With an overhand grip on the wrist, the athlete uses the fingers to pull upwards on the outer wrist, as the base of the hand pushes downwards on the inner wrist. This position can be held for up to a minute, provided it is not painful.

Active Pronator Elbow Stretch

Pronator stretches work on increasing the flexibility of the pronator muscles in order to increase the range of supination available at the wrist/forearm. This stretch targets the pronator teres and pronator quadratus. To increase supination, where the palm faces upwards, the athlete uses the other hand to assist in increasing this motion.

With an underhand grip on the wrist, the athlete uses the fingers to pull the thumb side of the wrist downwards and pushes the other side upwards with the palm of the hand.

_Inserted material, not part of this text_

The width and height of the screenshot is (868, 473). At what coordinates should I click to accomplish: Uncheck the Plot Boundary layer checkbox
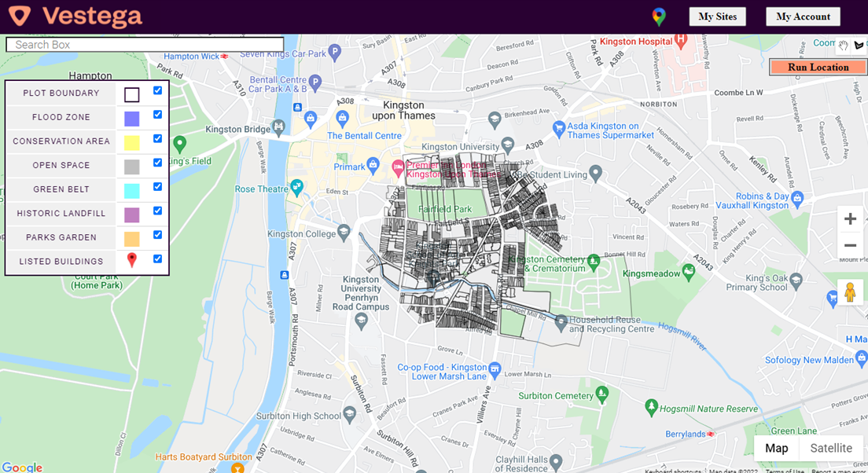click(x=158, y=91)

This can be held for 20-30 seconds and repeated several times.

Assisted Biceps Stretch

The assisted biceps stretch is used to increase elbow extension with the assistance of a therapist.

The athlete is positioned lying on their back whilst the therapist supports the elbow. The therapist then straightens the elbow and moves the shoulder into extension until a stretch is felt.

Assisted Forearm Stretches

This exercise can be used to increase the rotation at the wrist, also known as supination. The patient uses overpressure on the other hand to increase the stretch.

The elbow is bent and the patient grips the wrist with one hand. The patient turns the palm of the hand upwards and then applies a rotation force on the wrist as far as possible. Hold for 10 seconds, and then rotate the other way.